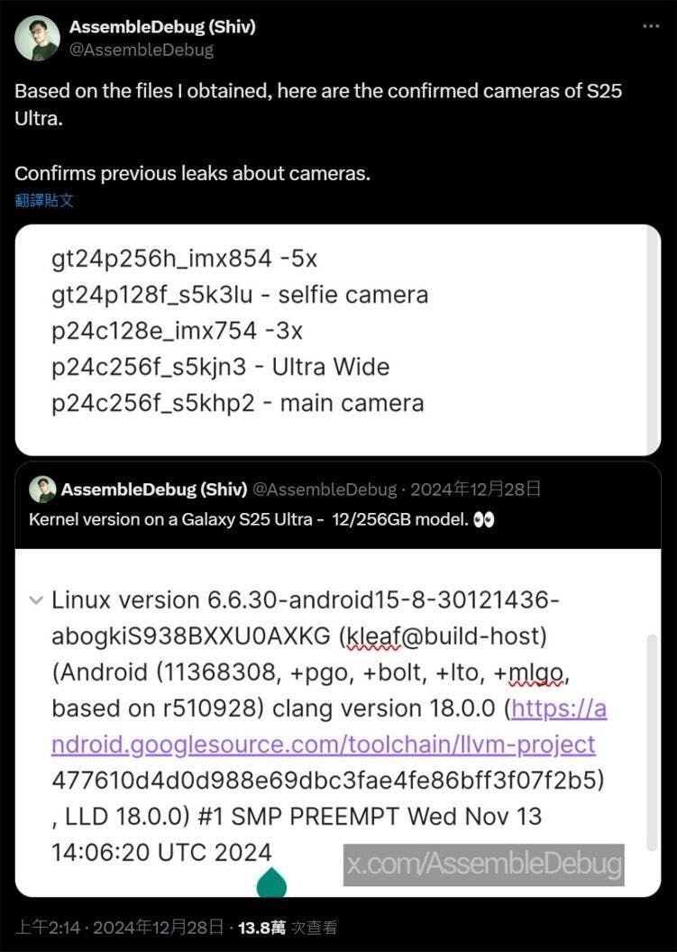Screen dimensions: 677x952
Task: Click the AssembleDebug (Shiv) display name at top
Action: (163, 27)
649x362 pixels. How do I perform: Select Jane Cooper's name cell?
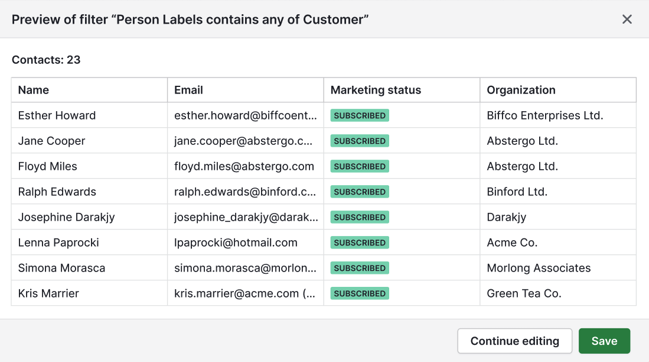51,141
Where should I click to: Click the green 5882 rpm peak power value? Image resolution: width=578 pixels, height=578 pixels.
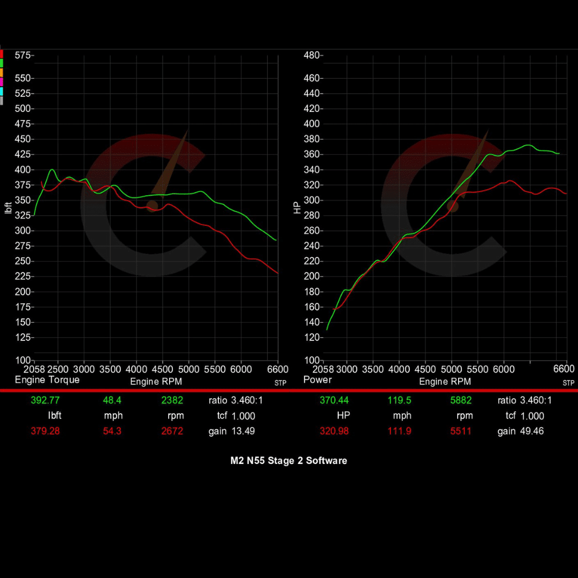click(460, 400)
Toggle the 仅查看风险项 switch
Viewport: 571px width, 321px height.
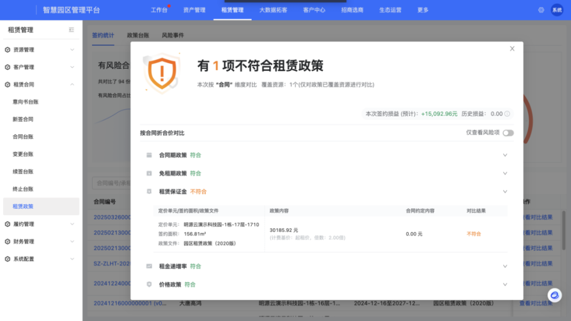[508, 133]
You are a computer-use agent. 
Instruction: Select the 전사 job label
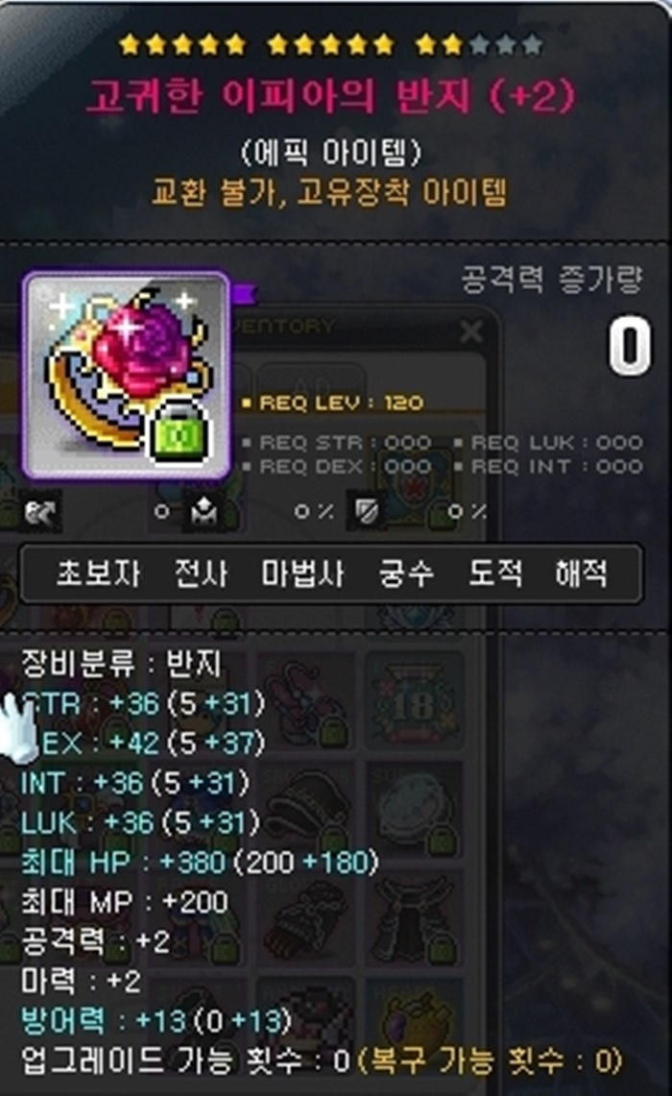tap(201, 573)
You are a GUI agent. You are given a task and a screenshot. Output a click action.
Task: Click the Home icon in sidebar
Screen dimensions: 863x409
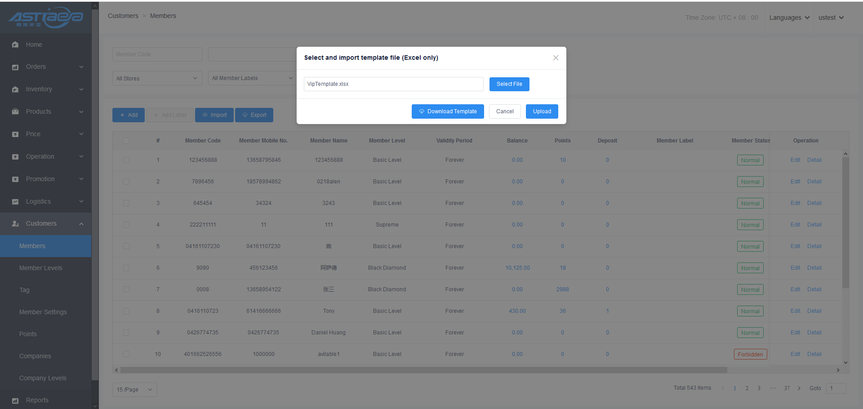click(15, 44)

* * *

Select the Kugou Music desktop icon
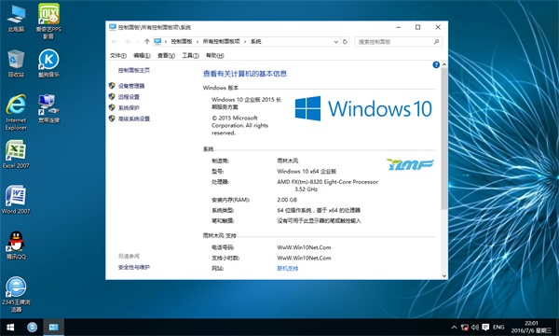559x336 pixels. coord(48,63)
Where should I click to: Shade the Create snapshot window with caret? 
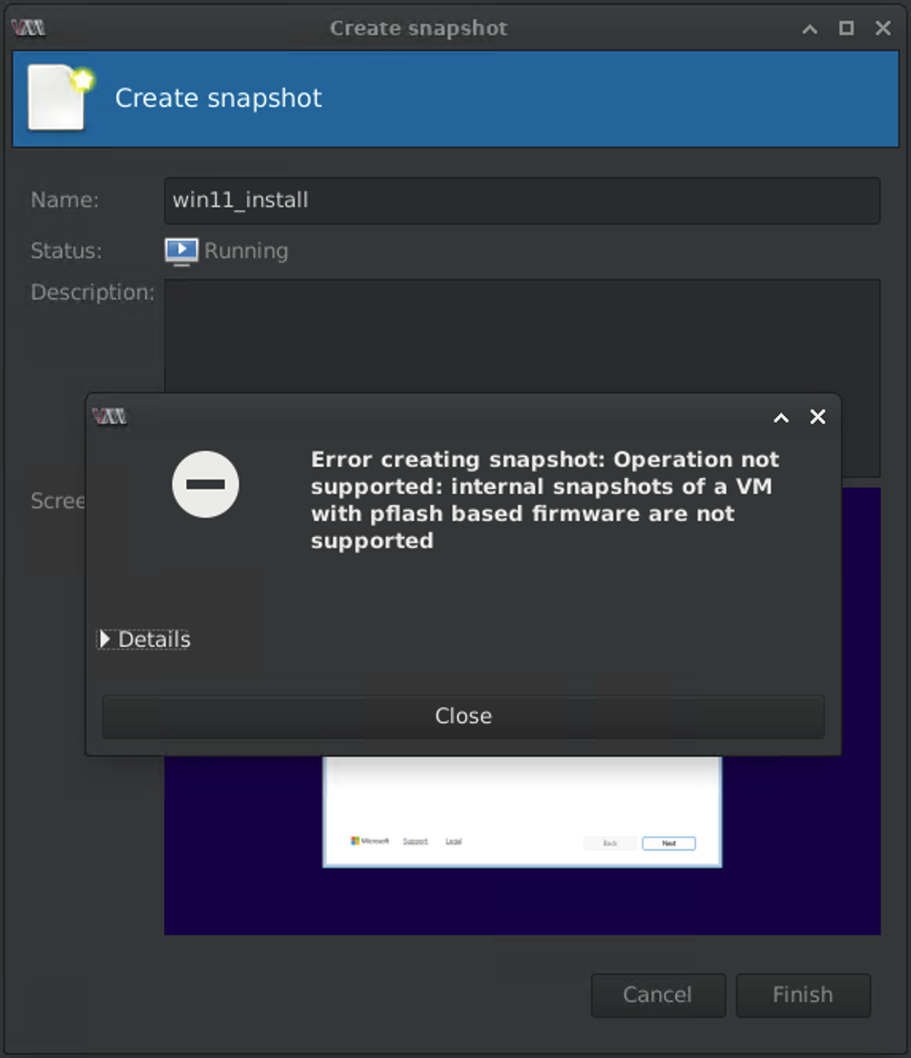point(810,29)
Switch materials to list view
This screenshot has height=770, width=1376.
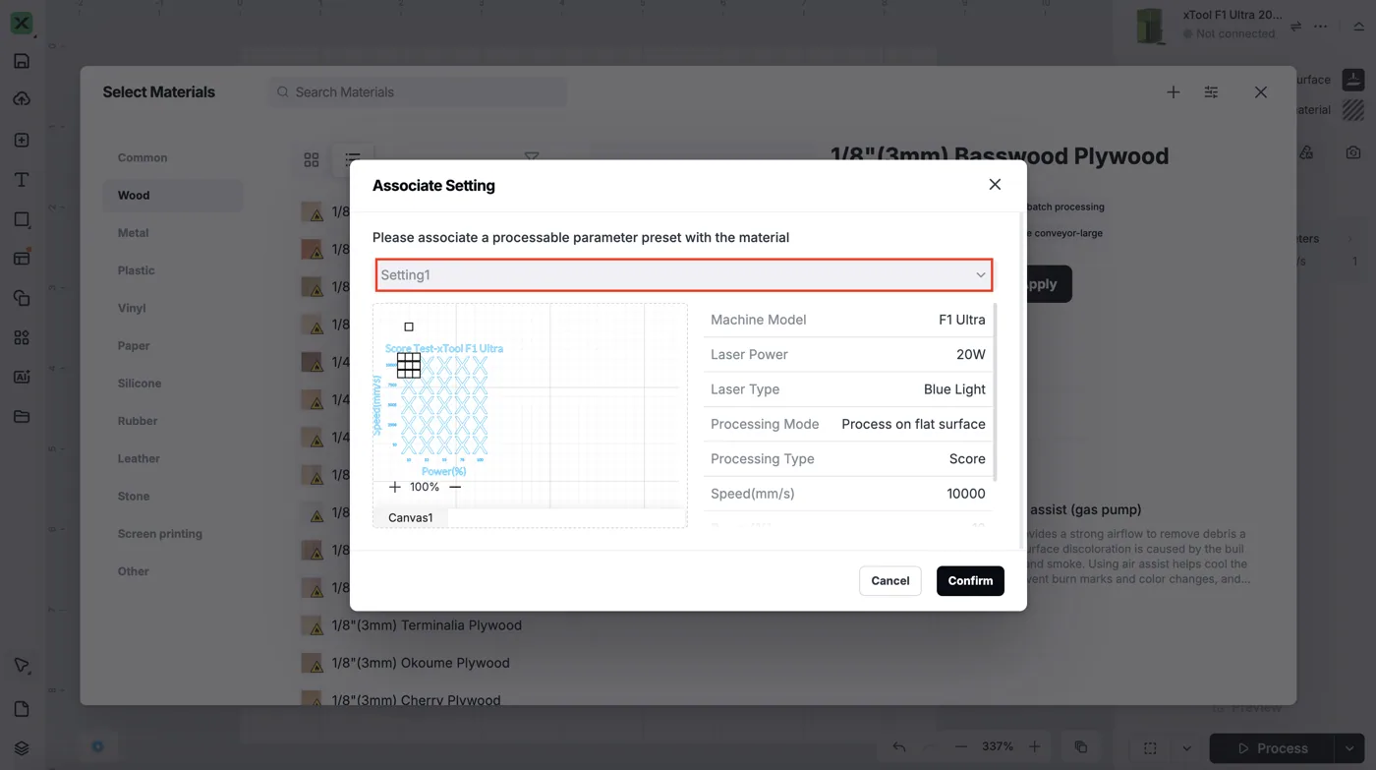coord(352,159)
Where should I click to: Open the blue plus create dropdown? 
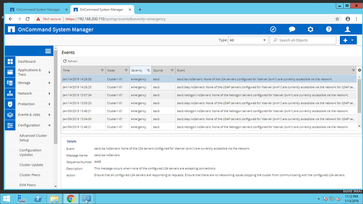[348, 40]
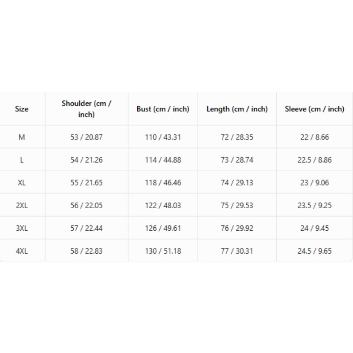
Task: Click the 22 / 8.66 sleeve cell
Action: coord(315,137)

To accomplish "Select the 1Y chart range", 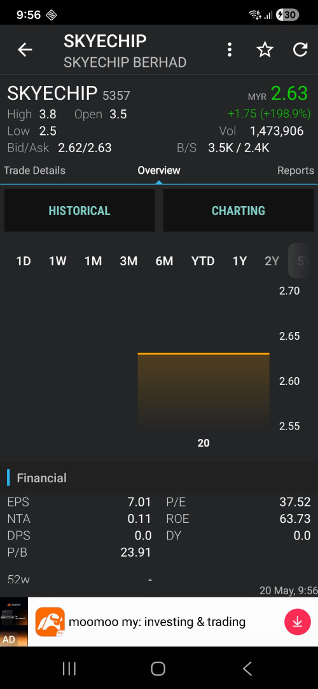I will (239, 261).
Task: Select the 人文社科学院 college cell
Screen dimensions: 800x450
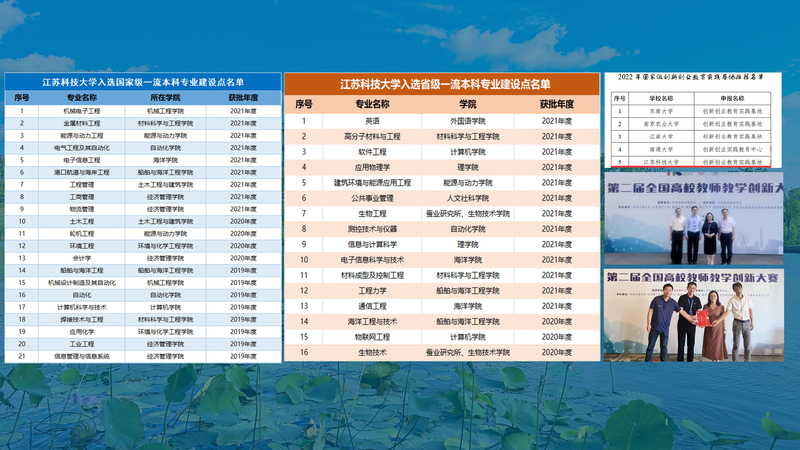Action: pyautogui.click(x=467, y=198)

---

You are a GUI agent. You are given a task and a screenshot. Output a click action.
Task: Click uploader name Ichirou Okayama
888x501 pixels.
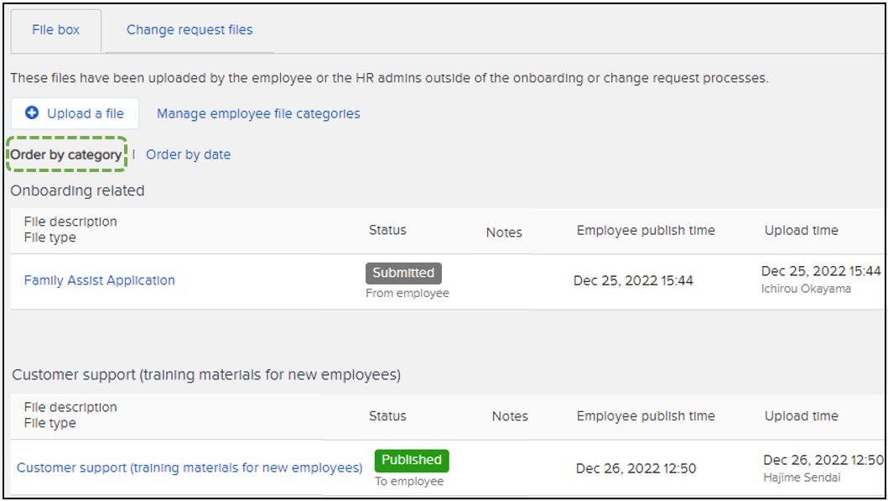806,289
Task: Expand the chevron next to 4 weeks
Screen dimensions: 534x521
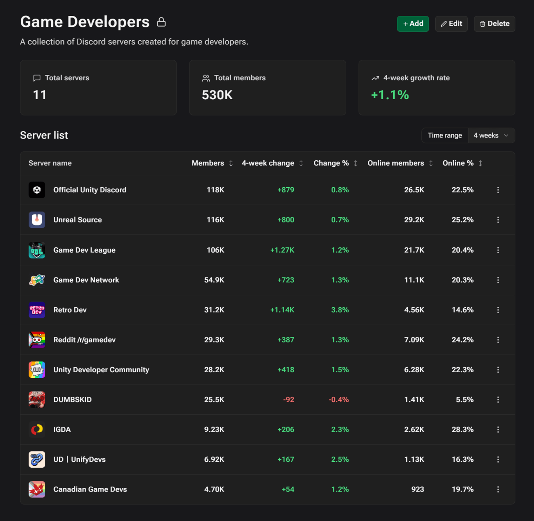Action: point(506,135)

### Aim of the task
Your reply should consist solely of the lines above from the line containing "649x362 pixels. How" up to and including the line containing "Toggle the 仅查看风险项 switch", reproduced exactly, minus the pictures.

### Exercise result
649x362 pixels. How do I perform: Select Jane Cooper's name cell?
51,141
Where should I click to: Click the green 5882 rpm peak power value? Image resolution: width=578 pixels, height=578 pixels.
click(460, 400)
Toggle the 仅查看风险项 switch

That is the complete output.